Thursday, 11 December 2014

The Brighton and Hove Climbing Centre.

Mission statements often make me cringe but I'll make an exception for the one above dreamt up by a manager at the Withdean Sports Complex. Inside this complex can be found the Brighton and Hove climbing centre, a big step forward for indoor climbing walls in Sussex, and run by High Sports. 

This multi million pound climbing centre has a similar ambience to the K2 wall in Crawley but has a much bigger floor area. The designer Paul Cornforth (owner of King Kong Climbing Walls, Carlisle) has made clever use of space by creating two large bay areas with 6.0 m, 8.0 m and 11.0 m training walls, a 13.0 m lead wall.

In addition there is a large bouldering area and upstairs a dedicated training floor.

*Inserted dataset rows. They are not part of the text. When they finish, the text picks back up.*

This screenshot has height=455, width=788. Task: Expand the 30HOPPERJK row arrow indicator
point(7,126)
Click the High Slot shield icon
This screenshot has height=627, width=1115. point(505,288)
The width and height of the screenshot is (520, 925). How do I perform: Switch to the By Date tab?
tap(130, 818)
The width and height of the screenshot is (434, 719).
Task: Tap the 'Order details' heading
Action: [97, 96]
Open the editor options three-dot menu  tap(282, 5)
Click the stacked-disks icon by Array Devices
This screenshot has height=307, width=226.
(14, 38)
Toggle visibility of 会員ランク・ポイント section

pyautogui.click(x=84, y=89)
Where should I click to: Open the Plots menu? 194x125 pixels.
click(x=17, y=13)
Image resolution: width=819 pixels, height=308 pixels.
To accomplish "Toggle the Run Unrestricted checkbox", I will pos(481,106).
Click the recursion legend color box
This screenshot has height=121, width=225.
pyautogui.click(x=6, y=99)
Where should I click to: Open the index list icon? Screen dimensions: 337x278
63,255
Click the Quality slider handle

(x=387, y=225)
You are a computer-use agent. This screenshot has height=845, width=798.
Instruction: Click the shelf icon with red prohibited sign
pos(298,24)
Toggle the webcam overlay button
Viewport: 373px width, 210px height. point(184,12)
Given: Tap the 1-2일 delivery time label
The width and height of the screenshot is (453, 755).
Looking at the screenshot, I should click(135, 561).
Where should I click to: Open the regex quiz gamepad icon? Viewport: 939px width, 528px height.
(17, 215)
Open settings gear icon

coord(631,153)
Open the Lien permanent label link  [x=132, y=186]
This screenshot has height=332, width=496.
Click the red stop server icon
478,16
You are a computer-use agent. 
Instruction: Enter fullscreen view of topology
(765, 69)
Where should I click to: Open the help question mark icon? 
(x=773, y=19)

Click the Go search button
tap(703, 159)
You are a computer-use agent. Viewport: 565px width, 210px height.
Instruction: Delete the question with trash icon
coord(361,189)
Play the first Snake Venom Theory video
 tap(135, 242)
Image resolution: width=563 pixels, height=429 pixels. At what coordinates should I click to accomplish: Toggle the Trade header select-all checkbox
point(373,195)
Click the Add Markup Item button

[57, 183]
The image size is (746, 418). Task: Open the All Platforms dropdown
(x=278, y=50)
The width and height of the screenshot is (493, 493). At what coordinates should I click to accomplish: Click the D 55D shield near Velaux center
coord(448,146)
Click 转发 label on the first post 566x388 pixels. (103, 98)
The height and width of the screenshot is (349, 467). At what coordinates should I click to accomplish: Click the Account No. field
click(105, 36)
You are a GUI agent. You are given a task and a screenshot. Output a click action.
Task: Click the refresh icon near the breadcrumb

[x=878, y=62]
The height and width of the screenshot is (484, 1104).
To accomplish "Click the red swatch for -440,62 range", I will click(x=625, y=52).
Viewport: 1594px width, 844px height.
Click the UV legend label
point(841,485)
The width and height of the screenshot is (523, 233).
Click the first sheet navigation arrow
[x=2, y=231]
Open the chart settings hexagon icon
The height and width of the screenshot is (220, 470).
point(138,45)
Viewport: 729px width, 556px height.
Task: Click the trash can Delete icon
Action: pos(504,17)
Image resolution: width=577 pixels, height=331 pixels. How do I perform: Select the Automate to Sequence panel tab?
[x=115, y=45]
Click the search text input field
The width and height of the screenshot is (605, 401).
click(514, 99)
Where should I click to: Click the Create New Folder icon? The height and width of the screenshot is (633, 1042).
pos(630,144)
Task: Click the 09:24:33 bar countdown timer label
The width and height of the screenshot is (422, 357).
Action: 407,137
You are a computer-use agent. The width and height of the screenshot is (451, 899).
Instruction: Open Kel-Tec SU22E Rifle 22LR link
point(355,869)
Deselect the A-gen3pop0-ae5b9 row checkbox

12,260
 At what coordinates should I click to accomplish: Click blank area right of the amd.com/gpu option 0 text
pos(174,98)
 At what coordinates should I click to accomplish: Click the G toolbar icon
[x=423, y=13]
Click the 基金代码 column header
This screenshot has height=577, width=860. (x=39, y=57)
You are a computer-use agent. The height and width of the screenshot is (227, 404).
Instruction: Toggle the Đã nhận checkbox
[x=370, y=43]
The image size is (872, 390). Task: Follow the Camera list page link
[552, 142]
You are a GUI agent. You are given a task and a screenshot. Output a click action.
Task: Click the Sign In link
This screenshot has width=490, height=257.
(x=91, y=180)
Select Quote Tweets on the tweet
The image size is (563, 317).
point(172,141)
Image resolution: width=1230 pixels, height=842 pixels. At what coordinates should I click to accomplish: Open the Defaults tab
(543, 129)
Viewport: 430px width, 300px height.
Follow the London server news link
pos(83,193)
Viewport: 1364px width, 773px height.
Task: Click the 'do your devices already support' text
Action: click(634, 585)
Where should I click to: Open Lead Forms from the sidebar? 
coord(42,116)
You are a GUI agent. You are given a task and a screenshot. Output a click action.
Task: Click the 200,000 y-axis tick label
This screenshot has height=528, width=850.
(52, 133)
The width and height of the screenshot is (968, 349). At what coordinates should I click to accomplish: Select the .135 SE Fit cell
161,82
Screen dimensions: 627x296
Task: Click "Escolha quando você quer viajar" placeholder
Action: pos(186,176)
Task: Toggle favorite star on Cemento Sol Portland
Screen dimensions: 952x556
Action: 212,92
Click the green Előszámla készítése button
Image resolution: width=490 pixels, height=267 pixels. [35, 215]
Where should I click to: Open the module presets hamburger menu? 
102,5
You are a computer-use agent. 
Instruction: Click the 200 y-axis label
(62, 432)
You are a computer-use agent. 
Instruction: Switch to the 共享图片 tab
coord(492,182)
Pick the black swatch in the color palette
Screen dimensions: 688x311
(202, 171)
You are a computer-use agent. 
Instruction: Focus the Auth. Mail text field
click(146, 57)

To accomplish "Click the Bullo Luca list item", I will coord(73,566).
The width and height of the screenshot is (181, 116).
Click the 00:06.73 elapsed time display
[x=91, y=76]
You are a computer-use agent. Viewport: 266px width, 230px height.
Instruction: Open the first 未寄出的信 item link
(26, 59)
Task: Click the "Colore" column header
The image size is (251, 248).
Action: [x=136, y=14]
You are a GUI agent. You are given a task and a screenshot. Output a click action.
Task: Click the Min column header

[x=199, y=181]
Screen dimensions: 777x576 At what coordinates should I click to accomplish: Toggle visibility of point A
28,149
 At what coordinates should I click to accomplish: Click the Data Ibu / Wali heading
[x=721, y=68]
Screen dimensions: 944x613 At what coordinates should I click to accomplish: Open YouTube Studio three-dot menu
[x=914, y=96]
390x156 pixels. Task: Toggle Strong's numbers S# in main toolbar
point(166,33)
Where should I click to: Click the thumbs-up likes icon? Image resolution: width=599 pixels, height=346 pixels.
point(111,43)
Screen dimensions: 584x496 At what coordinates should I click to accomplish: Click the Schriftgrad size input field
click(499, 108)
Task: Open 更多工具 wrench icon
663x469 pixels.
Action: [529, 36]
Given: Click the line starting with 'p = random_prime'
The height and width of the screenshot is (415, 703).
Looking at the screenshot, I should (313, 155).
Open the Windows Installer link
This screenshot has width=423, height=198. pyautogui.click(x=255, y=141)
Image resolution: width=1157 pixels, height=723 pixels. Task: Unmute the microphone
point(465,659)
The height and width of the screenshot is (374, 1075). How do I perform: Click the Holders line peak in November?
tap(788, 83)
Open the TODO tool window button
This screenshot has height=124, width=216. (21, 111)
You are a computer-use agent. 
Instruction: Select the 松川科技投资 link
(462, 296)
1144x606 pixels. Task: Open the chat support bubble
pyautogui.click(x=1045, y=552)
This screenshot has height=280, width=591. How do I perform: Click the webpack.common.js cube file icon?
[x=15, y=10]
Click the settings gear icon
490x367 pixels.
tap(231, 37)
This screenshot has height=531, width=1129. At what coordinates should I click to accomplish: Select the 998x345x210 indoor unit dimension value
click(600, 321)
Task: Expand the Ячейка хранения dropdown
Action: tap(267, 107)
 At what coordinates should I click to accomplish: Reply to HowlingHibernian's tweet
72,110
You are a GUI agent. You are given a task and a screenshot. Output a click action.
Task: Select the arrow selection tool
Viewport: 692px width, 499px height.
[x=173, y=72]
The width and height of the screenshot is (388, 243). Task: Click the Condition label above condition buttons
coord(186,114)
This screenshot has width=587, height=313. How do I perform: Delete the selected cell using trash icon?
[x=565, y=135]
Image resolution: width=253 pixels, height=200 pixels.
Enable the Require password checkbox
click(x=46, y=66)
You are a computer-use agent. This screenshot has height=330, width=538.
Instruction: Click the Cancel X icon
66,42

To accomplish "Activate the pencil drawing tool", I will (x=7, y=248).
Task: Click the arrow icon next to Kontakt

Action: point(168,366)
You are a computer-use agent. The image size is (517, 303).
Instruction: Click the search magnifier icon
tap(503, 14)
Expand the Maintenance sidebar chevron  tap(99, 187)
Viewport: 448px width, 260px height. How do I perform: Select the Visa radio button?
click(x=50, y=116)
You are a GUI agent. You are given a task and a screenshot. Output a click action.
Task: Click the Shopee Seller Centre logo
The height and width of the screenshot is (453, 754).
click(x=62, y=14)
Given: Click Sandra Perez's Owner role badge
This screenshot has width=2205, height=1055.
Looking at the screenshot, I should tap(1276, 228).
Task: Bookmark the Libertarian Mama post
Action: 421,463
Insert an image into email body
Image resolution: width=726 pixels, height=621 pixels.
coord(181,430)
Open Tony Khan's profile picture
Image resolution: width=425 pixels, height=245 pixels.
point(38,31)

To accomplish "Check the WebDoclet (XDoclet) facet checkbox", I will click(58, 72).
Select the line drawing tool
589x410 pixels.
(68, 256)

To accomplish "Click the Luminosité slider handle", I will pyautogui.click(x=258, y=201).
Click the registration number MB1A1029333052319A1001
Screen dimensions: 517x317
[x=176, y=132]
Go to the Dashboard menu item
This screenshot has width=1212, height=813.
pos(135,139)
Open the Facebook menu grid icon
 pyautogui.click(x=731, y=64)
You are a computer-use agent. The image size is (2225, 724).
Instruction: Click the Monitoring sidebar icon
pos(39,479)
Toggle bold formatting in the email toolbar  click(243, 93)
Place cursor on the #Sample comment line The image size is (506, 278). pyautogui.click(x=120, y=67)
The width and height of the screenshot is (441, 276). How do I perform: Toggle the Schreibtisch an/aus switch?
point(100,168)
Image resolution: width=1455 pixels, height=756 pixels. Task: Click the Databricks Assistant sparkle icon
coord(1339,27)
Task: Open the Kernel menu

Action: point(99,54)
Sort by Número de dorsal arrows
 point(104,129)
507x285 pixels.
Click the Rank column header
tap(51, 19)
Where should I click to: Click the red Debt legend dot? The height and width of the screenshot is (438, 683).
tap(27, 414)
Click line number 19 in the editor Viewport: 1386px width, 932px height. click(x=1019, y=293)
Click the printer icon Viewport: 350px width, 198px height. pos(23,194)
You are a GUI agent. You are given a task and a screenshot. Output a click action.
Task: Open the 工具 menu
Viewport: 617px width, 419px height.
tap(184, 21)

My pal Kevin and I  visited the climbing centre on a Tuesday afternoon. After parking for free we entered the complex through a large cafe with a picture window from which there is an appetising view of the climbing wall. On the way to the reception desk there is a gallery of inspirational pictures showing climbers clinging to local sandstone crags and other more distant outcrops.

The staff at the reception desk were friendly and helpful. As Kevin is a novice climber I had to sign in as his mentor.This meant that as I am a High Sports member who has passed the belay test I could belay him but he could not belay me. This was not a problem however because we did a lot of bouldering (no ropes required) and there was an auto belay available. With this device attached to my harness Kevin could practice his belaying techniques on me with no undesirable consequences! 

Adjacent to the auto belay were two fixed ropes and around six routes graded from 4 to 6+ so there was plenty of challenge provided. Kevin enjoyed the challenge of a grade 5 route and I was able to practice sport climbing using some new quick draws. 

 After about a hour of fun we sat back and watched as a four  year old girl adorned with full body harness and attached to the auto belay fearlessly scaled the wall: a veritable miniature Catherine Destivelle.  She was coached enthusiastically by a member of staff while her dad looked proudly on. After reaching the top she leapt backwards and sailed majestically to the ground accompanied by applause from nearby climbers. 

Such a big facility can cope with a wide range of climbers both in age and ability. from rock athletes practicing grade 8 sport routes to small children and even retired enthusiasts like Kevin and myself.The atmosphere is one of inclusiveness within an essential framework of safety and I think the centre has got the balance between the two about right.